The rebuke is for someone in a deep hole. They are more than in the weeds, they are hopeless to get themselves out. The Bible's word for rebuke here is an interesting one. It combines a word translated "honor" with a preposition, put upon. And so the implication is that one places a heaviness upon the one who is living/abiding in sin. So the calling of Christians is to lay heavy upon them the burden of repentance. But if among Christians even this is a sort of honor received, then perhaps it is not possible to rebuke without honoring the one we rebuke. It means that the rebuke must be personal, it must cost the one who rebukes. Because what they lay upon that person is their own breaking heart, when done well. It is an act of vulnerability for the one who rebukes. Of sadness, never of superiority. If the rebuke is done biblically, both are weighed down: one wears the millstone of rebuke, the other one wears the millstone of grief and prayer and hope. The one who rebukes, and the one who is rebuked, God help them -- they are stuck together. 

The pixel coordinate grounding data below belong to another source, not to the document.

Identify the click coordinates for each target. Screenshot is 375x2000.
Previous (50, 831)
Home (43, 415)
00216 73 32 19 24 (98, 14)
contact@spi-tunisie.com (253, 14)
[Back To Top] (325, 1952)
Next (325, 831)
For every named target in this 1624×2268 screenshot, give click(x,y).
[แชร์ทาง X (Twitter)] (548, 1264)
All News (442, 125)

“And the one who lifts the burden must pay attention that their forgiveness goes at least as far as the rebuke, ensuring that the burden of rebuke is not replaced by a burden of shame. ”

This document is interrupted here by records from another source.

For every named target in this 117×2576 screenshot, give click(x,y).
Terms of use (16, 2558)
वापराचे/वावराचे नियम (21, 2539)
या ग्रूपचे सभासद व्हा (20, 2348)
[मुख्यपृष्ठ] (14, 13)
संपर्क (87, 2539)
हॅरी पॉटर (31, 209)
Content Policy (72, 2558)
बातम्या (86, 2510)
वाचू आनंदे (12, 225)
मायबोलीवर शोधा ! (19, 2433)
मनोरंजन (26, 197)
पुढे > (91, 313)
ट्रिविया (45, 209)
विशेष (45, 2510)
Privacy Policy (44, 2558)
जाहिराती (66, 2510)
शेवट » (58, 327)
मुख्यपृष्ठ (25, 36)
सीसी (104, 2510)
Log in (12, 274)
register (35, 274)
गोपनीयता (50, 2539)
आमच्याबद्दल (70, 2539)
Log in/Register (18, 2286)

And then there's forgiveness: the language here makes these two terms companions to one another. The word for forgiveness is to lift away. To lift away what? The burden laid in rebuke. If someone who does not know me and has no responsibility to me forgives me, what does it mean? If the one who laid the rebuke on my shoulders, a rebuke burdened by their own broken hearts, and then they are the ones to tell me that the burden has been lifted, what a gift that is! These two must work together. And the one who lifts the burden must pay attention that their forgiveness goes at least as far as the rebuke, ensuring that the burden of rebuke is not replaced by a burden of shame. They must be not only forgiven but restored. Like God himself not only seeking out Adam and Eve in the Garden, but stripping away their false coverings and placing a greater clothing upon them. This is the Christian burden of rebuke and forgiveness.

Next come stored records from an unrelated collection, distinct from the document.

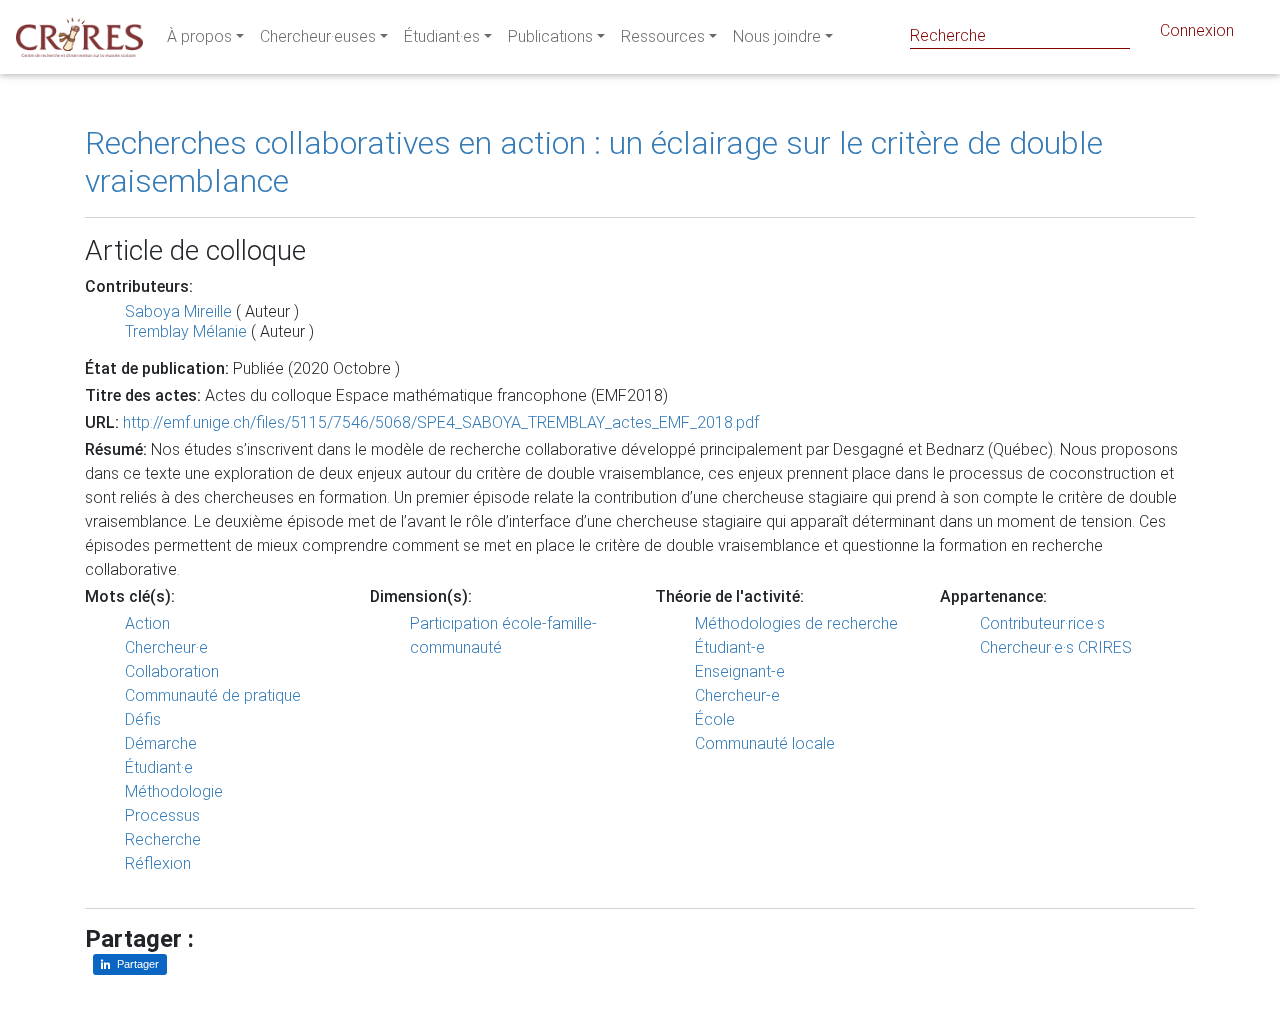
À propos (199, 36)
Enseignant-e (740, 671)
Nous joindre (777, 36)
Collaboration (172, 671)
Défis (143, 719)
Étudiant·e (159, 767)
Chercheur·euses (318, 36)
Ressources (663, 36)
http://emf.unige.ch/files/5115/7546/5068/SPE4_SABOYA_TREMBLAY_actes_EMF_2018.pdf (441, 422)
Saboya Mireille (178, 311)
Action (147, 623)
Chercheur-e (737, 695)
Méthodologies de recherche (796, 623)
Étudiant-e (730, 647)
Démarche (161, 743)
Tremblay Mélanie (186, 331)
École (715, 719)
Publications (550, 36)
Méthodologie (174, 791)
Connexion (1197, 30)
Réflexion (158, 863)
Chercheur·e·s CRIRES (1056, 647)
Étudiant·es (442, 36)
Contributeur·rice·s (1042, 623)
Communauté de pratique (213, 695)
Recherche (163, 839)
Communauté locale (765, 743)
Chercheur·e (166, 647)
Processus (162, 815)
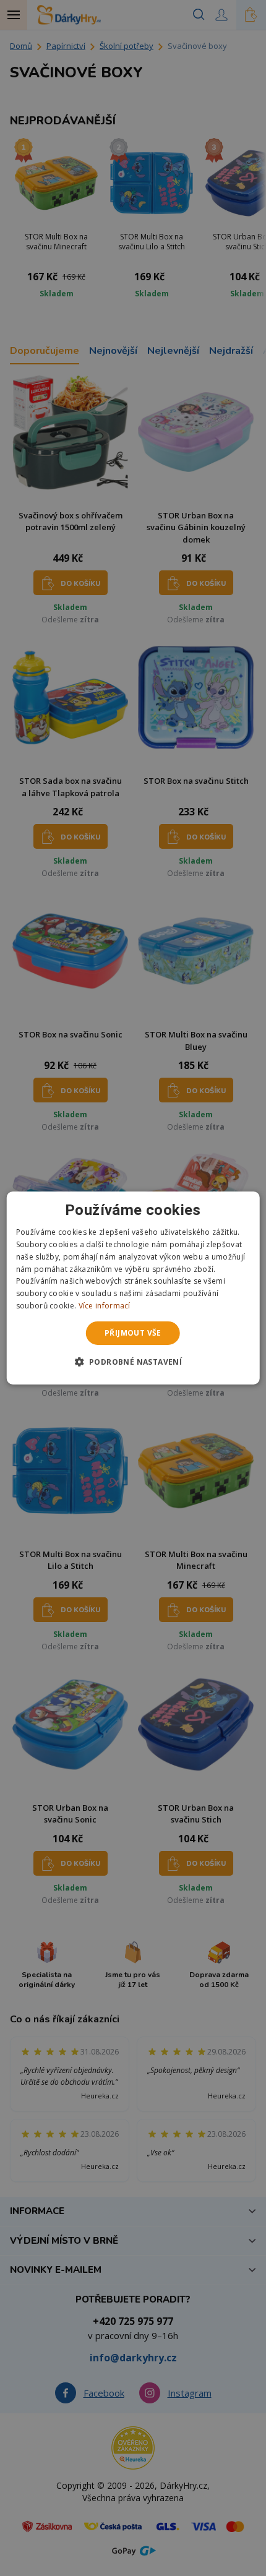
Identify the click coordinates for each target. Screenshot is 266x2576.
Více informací (105, 1305)
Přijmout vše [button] (133, 1333)
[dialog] (133, 1288)
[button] (133, 1361)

Now, why is all of this so important? Because Luke has taught repeatedly that forgiveness and rebuke, forgiving one another, in particular, is one of the signs of the Kingdom of God's in-breaking. It is a sign that the Gospel is true and that darkness is not the last word. The rebuke|forgive relationship is the Gospel shown in miniature: we dramatize his redemption by the way we rebuke and forgive one another. The Cross is itself not one or the other but both.  The Cross of Christ lies heavy on us at great cost, showing our sin, and when we turn to it in repentance it is the means for our absolution, the lifting of our burden. And the Christ makes each of us little crosses for one another, to bear-away one another's hardheartedness and bear-to each other's great healing.